I reclaimed my laptop, phone, coins, hat and coat and watched, bewildered, as my backpack came out of the X-Ray machine, stopped and then reversed direction and went back in again. A gaggle of guards gathered round the monitor, pointing at it and whispering to each other. Eventually the bag reappeared again along with a big, beefy, shaven-headed, cloven hoofed security man.

"Is this your bag, sir?" he asked.

"Yes," I said. "Is there a problem?"

"No, not really," said the security man. "All the stuff in it has fallen down to the bottom and is just sitting there in a great big lump. The X-rays won't go through and all we can see on the screen is an amorphous blob. Can I take a look inside?"

"Feel free," I said. Not that I had any choice.

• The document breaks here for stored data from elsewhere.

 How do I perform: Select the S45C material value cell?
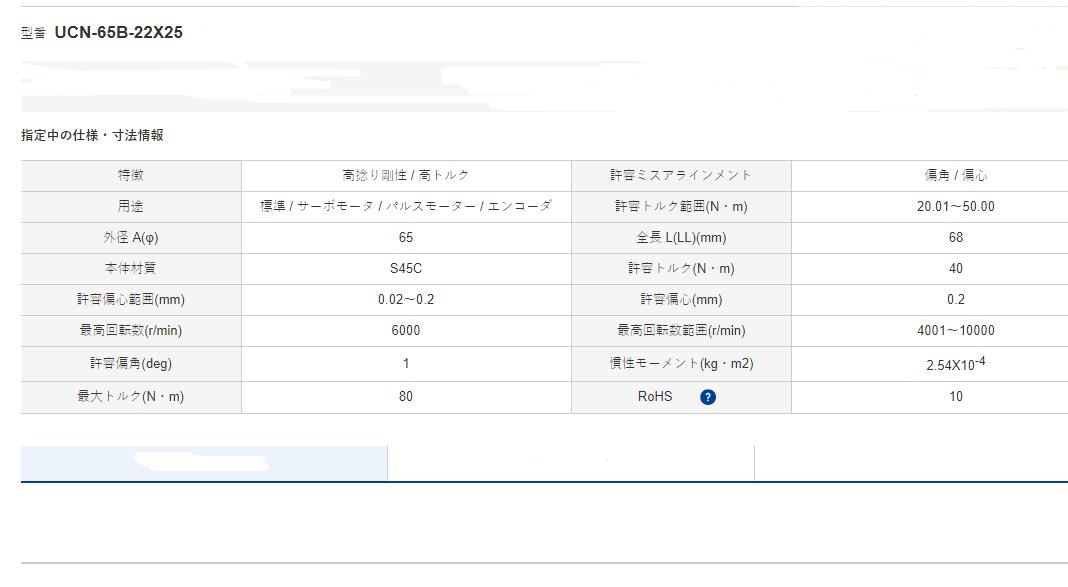tap(405, 268)
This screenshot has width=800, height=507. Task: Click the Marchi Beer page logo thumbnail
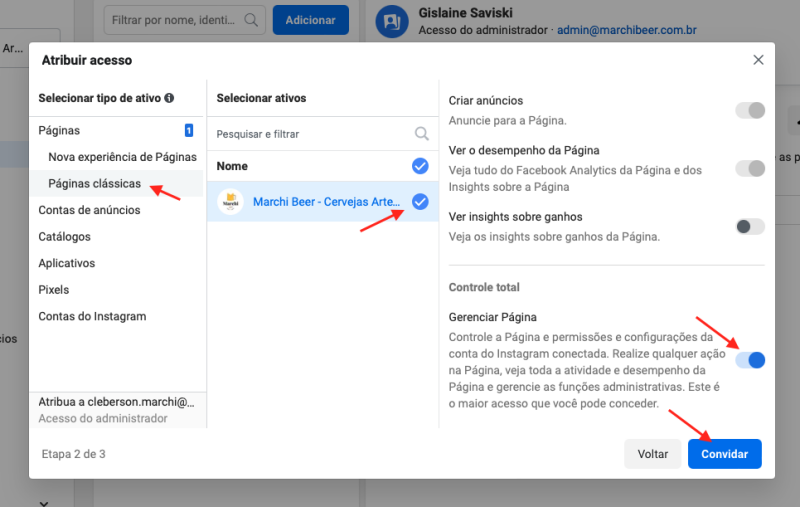pos(231,201)
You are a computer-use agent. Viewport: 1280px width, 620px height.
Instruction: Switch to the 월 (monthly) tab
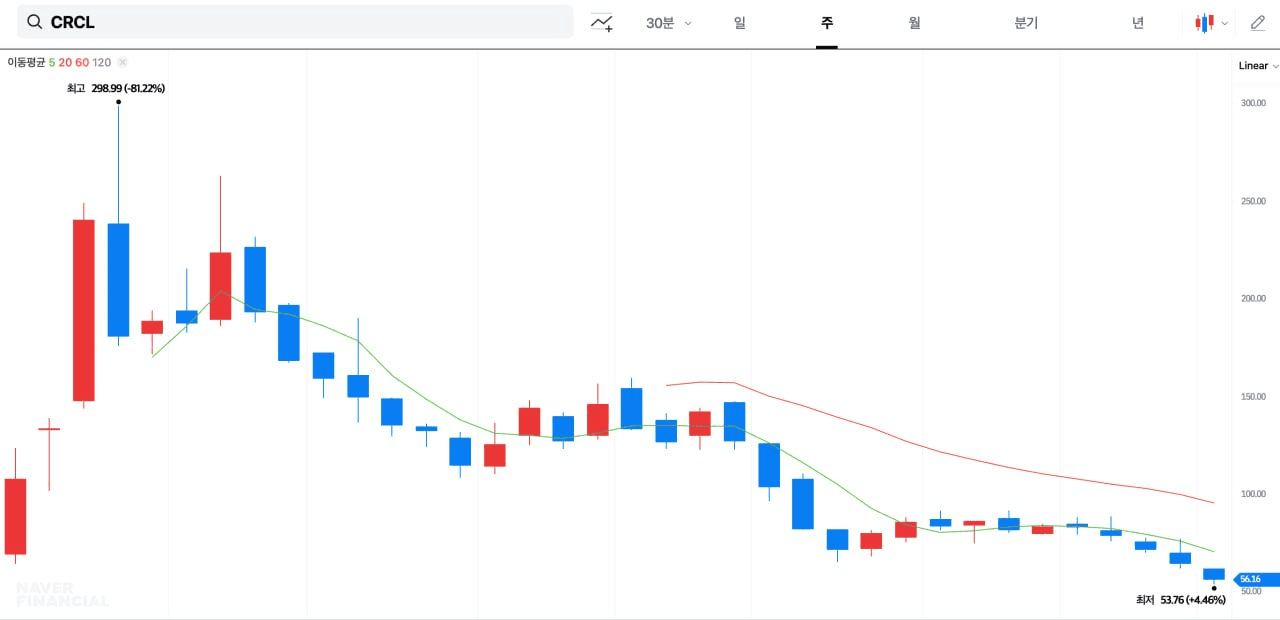[914, 22]
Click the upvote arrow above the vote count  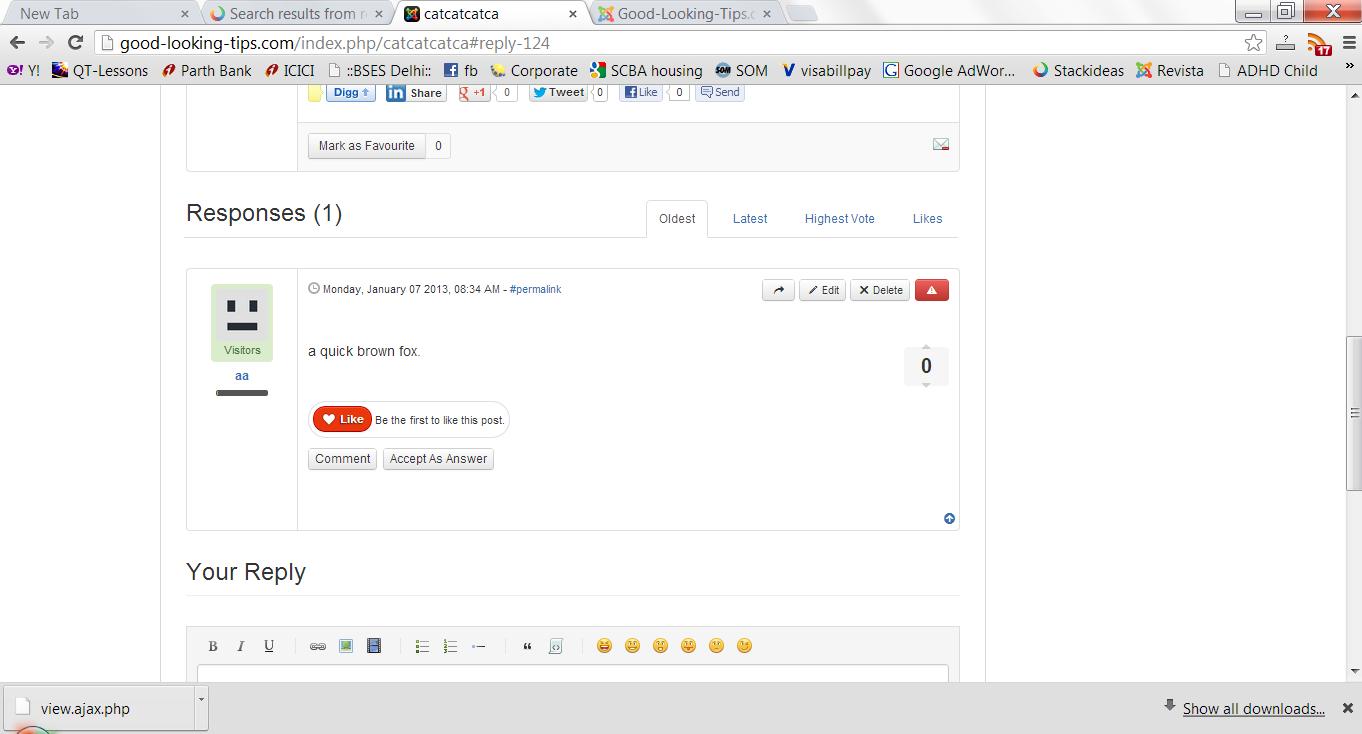pos(925,345)
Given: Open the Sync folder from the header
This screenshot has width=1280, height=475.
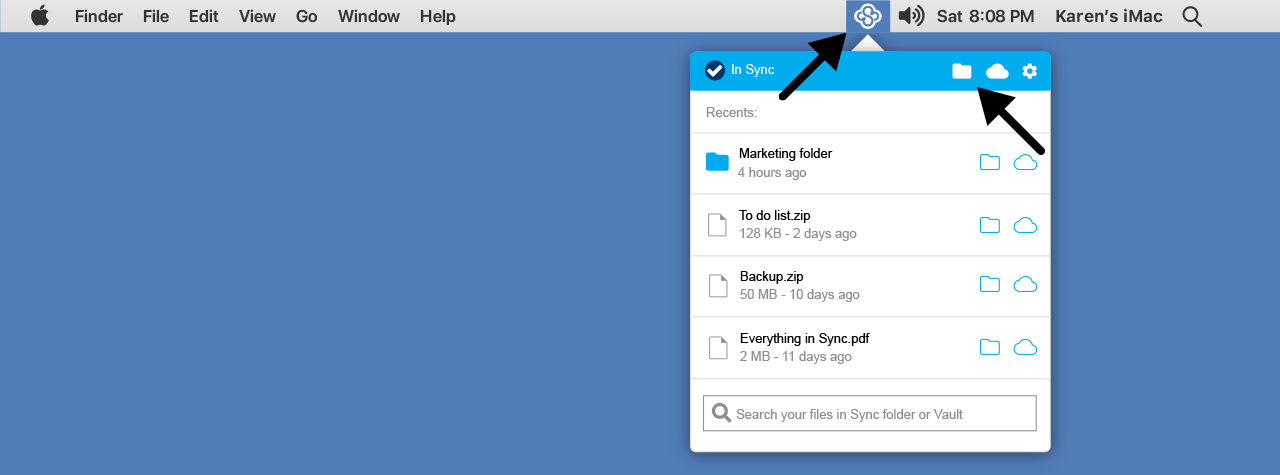Looking at the screenshot, I should 961,71.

He opened the backpack and rummaged around in the collection of miscellaneous computer clutter that comprised the amorphous blob.

"Thank you, sir," he said as he handed the bag to me. "That's all fine." I headed off to the Koru Club lounge. I felt an urgent need to debauch myself with forbidden pleasures.

The lounge was seething with people. Most of the free food had been eaten, though I noticed that the monkey-brain salad remained largely untouched. However the containers of curried huhu grubs had been scraped clean. I helped myself to cheese and biscuits. The cheese had a curious flavour.

A harassed looking lady bustled past with a trolley full of spaghetti invercargillia. "Excuse me," I said, "what kind of cheese is this?"

"It's made from giraffe milk," she said. "Have you never seen the Air New Zealand cheese factory at the back of the giraffe enclosure at the Auckland Zoo?"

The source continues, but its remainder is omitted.